## YOUR GOAL
Each entry below should be reproduced character for character.

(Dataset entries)
*** Begin section ***
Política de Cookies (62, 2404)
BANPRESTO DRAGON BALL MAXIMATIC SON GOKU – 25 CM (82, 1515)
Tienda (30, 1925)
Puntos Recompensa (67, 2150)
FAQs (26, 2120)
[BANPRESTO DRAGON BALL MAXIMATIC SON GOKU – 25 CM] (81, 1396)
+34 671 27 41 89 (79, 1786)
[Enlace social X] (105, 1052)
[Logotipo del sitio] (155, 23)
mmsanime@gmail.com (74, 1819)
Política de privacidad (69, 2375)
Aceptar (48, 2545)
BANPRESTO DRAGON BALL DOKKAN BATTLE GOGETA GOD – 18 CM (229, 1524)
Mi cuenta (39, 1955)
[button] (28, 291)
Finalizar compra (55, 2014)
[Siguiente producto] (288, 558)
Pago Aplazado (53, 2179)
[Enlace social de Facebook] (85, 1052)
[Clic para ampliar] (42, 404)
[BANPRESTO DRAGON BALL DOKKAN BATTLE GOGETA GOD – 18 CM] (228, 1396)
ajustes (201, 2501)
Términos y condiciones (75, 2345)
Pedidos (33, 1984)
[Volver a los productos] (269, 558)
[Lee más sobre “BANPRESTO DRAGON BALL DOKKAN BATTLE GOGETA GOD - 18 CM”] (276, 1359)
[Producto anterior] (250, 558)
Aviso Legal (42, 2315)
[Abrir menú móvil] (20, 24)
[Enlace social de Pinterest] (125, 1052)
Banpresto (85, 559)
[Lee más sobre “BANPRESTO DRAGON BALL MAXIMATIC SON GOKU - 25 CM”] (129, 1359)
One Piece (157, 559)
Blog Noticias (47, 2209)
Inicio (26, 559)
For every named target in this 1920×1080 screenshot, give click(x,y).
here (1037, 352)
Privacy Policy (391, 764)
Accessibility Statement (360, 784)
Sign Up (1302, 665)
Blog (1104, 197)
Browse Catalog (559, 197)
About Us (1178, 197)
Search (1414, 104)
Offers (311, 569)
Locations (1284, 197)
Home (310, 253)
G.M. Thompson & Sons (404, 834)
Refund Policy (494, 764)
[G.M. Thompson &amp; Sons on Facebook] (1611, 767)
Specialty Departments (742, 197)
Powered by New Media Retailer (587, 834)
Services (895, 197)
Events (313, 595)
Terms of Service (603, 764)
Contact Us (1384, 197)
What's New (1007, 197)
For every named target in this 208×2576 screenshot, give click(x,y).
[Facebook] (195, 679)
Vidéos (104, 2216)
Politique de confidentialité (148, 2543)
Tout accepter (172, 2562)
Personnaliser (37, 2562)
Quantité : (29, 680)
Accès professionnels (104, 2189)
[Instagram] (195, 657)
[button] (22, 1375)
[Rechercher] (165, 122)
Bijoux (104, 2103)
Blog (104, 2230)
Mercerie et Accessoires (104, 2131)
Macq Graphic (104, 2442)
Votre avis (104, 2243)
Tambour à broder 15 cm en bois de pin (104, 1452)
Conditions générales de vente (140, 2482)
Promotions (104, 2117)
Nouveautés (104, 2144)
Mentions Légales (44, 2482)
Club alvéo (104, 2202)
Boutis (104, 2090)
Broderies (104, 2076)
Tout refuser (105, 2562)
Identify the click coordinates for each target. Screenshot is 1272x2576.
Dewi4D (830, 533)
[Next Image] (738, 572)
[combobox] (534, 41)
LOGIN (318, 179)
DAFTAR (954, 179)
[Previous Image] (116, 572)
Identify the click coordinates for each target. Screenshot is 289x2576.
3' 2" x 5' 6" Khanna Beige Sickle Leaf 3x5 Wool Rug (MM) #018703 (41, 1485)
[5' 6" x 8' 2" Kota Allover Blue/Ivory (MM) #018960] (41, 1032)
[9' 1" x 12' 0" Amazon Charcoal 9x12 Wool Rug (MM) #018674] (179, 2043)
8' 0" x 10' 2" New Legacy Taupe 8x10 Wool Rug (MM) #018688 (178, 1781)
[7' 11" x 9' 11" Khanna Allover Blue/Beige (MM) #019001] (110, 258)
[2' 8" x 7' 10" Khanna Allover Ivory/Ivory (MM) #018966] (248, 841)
*** End section ***
## ANSWER TO THE PROBLEM
Política de Cookies (62, 2404)
BANPRESTO DRAGON BALL MAXIMATIC SON GOKU – 25 CM (82, 1515)
Tienda (30, 1925)
Puntos Recompensa (67, 2150)
FAQs (26, 2120)
[BANPRESTO DRAGON BALL MAXIMATIC SON GOKU – 25 CM] (81, 1396)
+34 671 27 41 89 (79, 1786)
[Enlace social X] (105, 1052)
[Logotipo del sitio] (155, 23)
mmsanime@gmail.com (74, 1819)
Política de privacidad (69, 2375)
Aceptar (48, 2545)
BANPRESTO DRAGON BALL DOKKAN BATTLE GOGETA GOD – 18 CM (229, 1524)
Mi cuenta (39, 1955)
[button] (28, 291)
Finalizar compra (55, 2014)
[Siguiente producto] (288, 558)
Pago Aplazado (53, 2179)
[Enlace social de Facebook] (85, 1052)
[Clic para ampliar] (42, 404)
[BANPRESTO DRAGON BALL DOKKAN BATTLE GOGETA GOD – 18 CM] (228, 1396)
ajustes (201, 2501)
Términos y condiciones (75, 2345)
Pedidos (33, 1984)
[Volver a los productos] (269, 558)
[Lee más sobre “BANPRESTO DRAGON BALL DOKKAN BATTLE GOGETA GOD - 18 CM”] (276, 1359)
[Producto anterior] (250, 558)
Aviso Legal (42, 2315)
[Abrir menú móvil] (20, 24)
[Enlace social de Pinterest] (125, 1052)
Banpresto (85, 559)
[Lee más sobre “BANPRESTO DRAGON BALL MAXIMATIC SON GOKU - 25 CM”] (129, 1359)
One Piece (157, 559)
Blog Noticias (47, 2209)
Inicio (26, 559)
For every named target in this 1920×1080 screenshot, give click(x,y).
here (1037, 352)
Privacy Policy (391, 764)
Accessibility Statement (360, 784)
Sign Up (1302, 665)
Blog (1104, 197)
Browse Catalog (559, 197)
About Us (1178, 197)
Search (1414, 104)
Offers (311, 569)
Locations (1284, 197)
Home (310, 253)
G.M. Thompson & Sons (404, 834)
Refund Policy (494, 764)
[G.M. Thompson &amp; Sons on Facebook] (1611, 767)
Specialty Departments (742, 197)
Powered by New Media Retailer (587, 834)
Services (895, 197)
Events (313, 595)
Terms of Service (603, 764)
Contact Us (1384, 197)
What's New (1007, 197)
For every named target in this 208×2576 screenshot, give click(x,y).
[Facebook] (195, 679)
Vidéos (104, 2216)
Politique de confidentialité (148, 2543)
Tout accepter (172, 2562)
Personnaliser (37, 2562)
Quantité : (29, 680)
Accès professionnels (104, 2189)
[Instagram] (195, 657)
[button] (22, 1375)
[Rechercher] (165, 122)
Bijoux (104, 2103)
Blog (104, 2230)
Mercerie et Accessoires (104, 2131)
Macq Graphic (104, 2442)
Votre avis (104, 2243)
Tambour à broder 15 cm en bois de pin (104, 1452)
Conditions générales de vente (140, 2482)
Promotions (104, 2117)
Nouveautés (104, 2144)
Mentions Légales (44, 2482)
Club alvéo (104, 2202)
Boutis (104, 2090)
Broderies (104, 2076)
Tout refuser (105, 2562)
Identify the click coordinates for each target. Screenshot is 1272x2576.
Dewi4D (830, 533)
[Next Image] (738, 572)
[combobox] (534, 41)
LOGIN (318, 179)
DAFTAR (954, 179)
[Previous Image] (116, 572)
Identify the click coordinates for each target. Screenshot is 289x2576.
3' 2" x 5' 6" Khanna Beige Sickle Leaf 3x5 Wool Rug (MM) #018703 (41, 1485)
[5' 6" x 8' 2" Kota Allover Blue/Ivory (MM) #018960] (41, 1032)
[9' 1" x 12' 0" Amazon Charcoal 9x12 Wool Rug (MM) #018674] (179, 2043)
8' 0" x 10' 2" New Legacy Taupe 8x10 Wool Rug (MM) #018688 (178, 1781)
[7' 11" x 9' 11" Khanna Allover Blue/Beige (MM) #019001] (110, 258)
[2' 8" x 7' 10" Khanna Allover Ivory/Ivory (MM) #018966] (248, 841)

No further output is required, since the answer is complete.